**EXERCISE GOAL**:
In the data below, the answer is the run of lines from the line containing "Image resolution: width=806, height=2576." through the line containing "AGB (404, 2531)", both included; print it exactly and nothing else.

**DATA TO USE**:
= Beginning of Section =

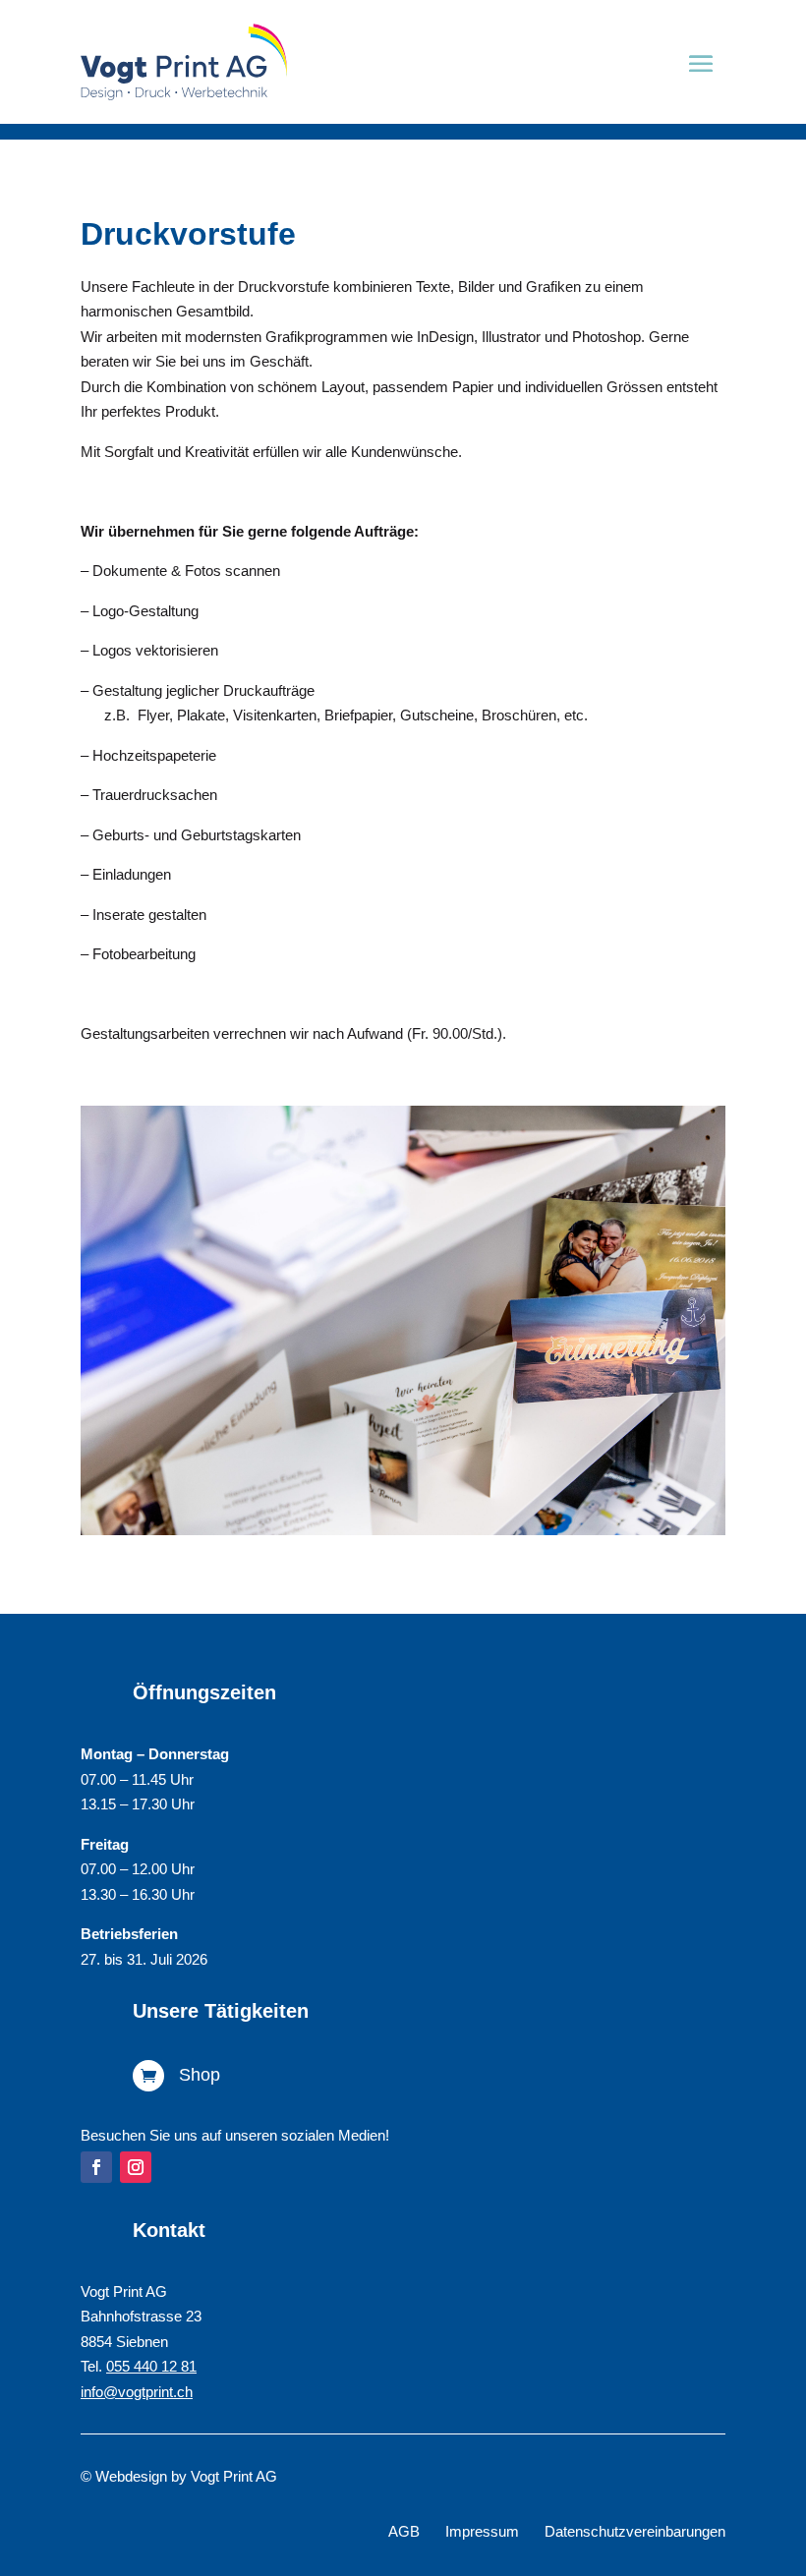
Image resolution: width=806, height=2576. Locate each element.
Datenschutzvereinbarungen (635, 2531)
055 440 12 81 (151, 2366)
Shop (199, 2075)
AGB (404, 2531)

= End of Section =
= Beginning of Section =

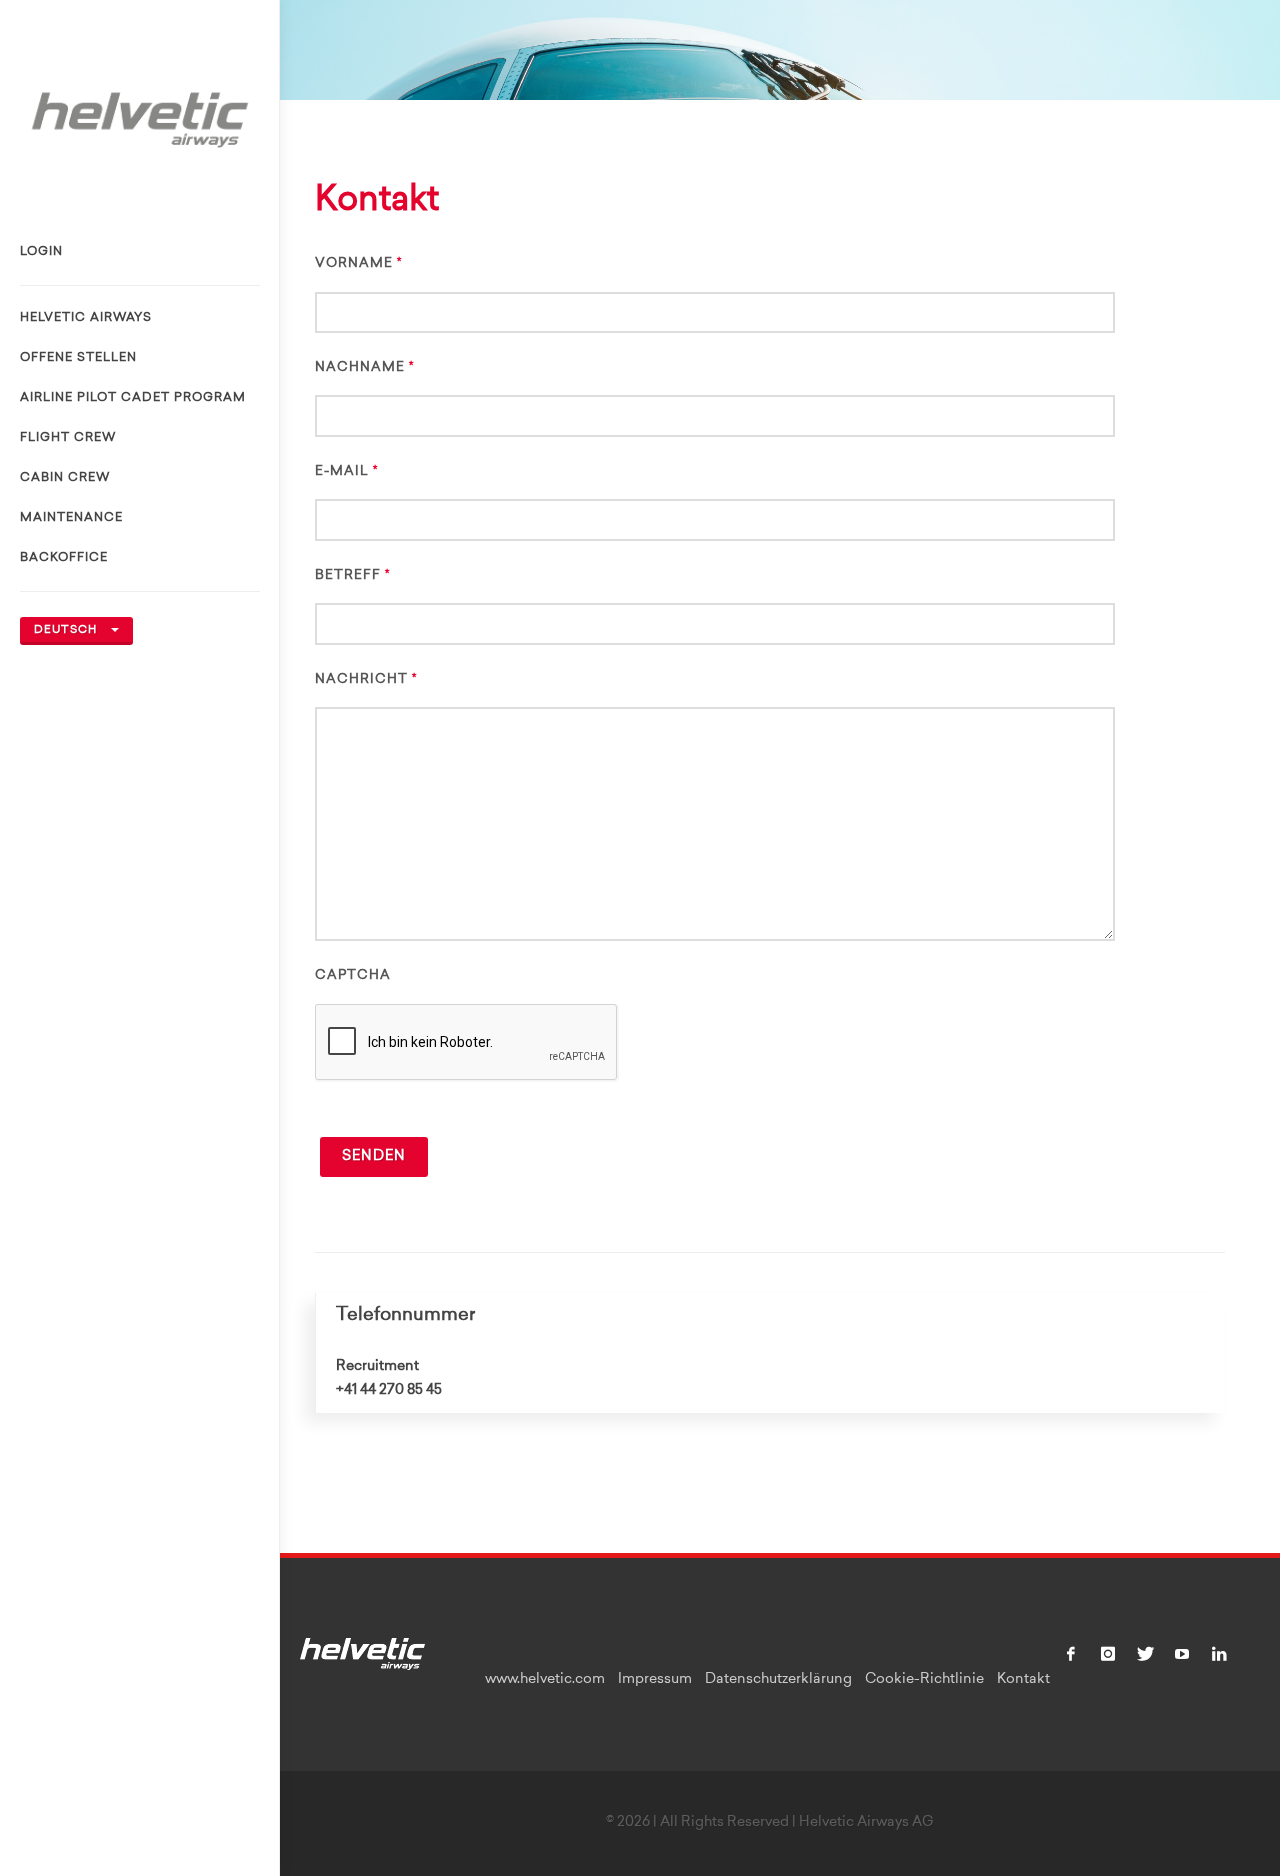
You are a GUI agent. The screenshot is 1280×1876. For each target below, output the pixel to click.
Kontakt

= End of Section =
= Beginning of Section =

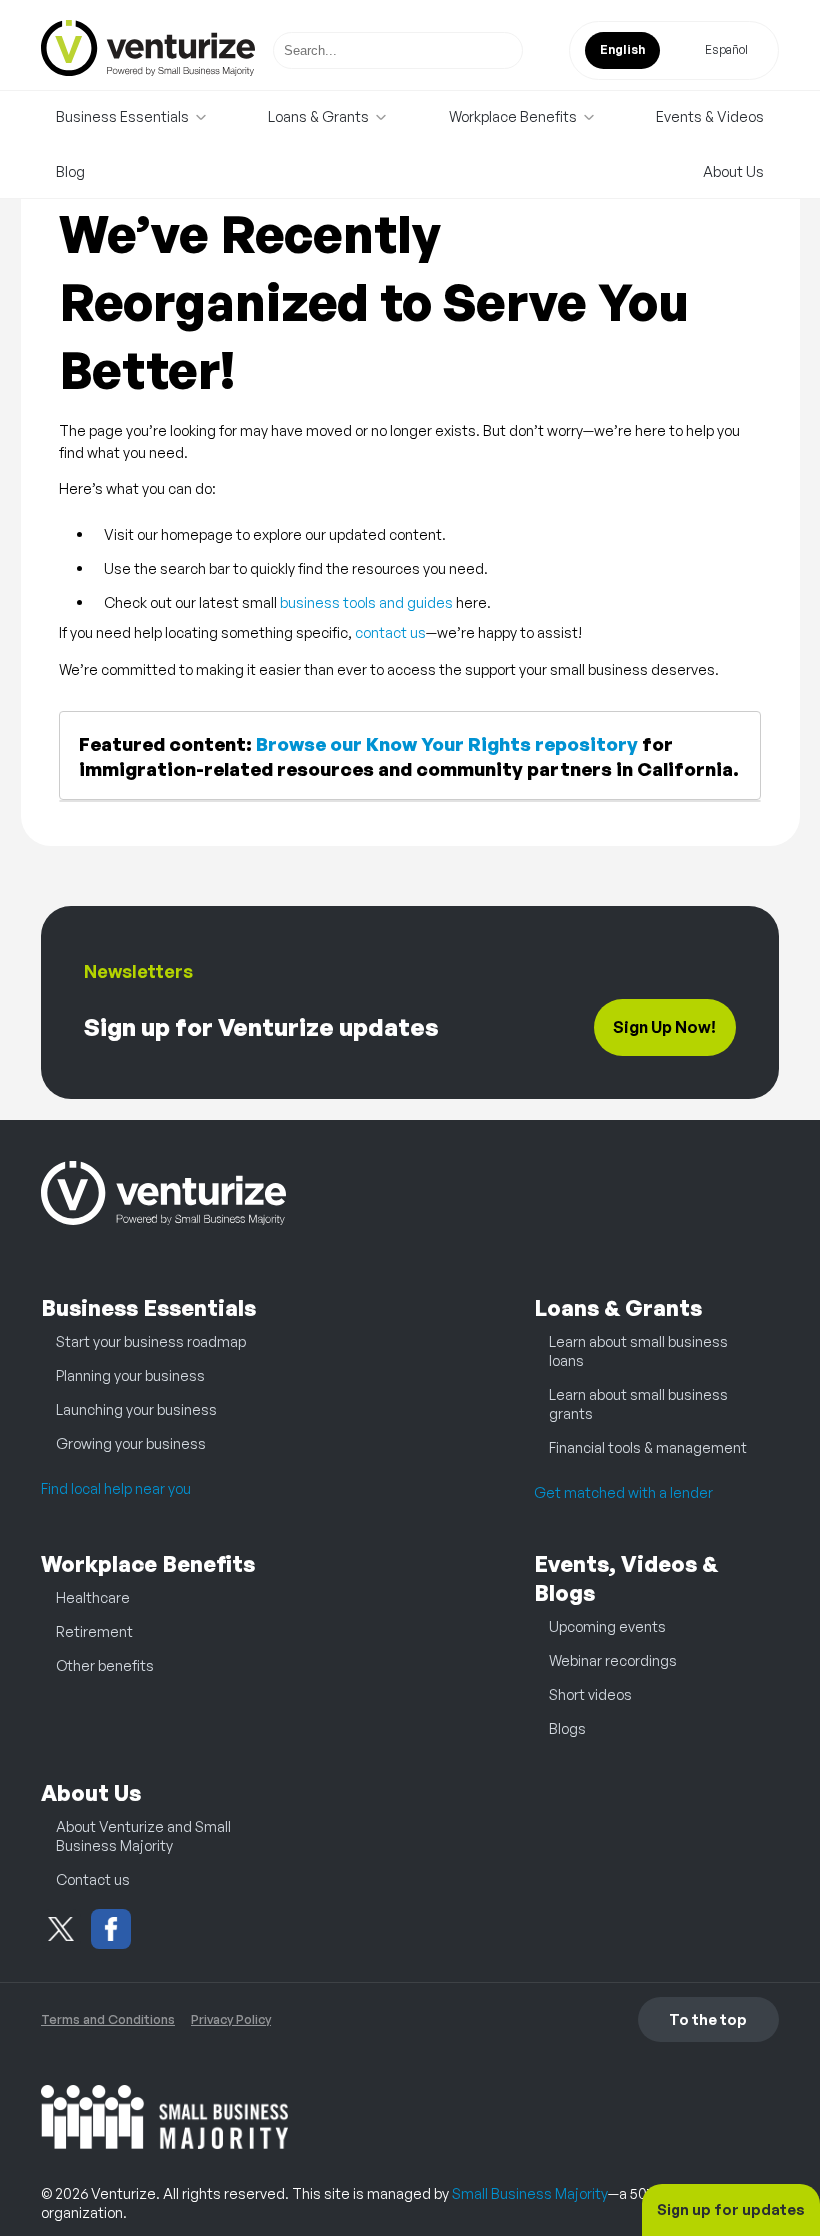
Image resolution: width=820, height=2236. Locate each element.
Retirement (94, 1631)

= End of Section =

**ANSWER AREA**:
Image resolution: width=806, height=2576. Locate each element.
Datenschutzvereinbarungen (635, 2531)
055 440 12 81 (151, 2366)
Shop (199, 2075)
AGB (404, 2531)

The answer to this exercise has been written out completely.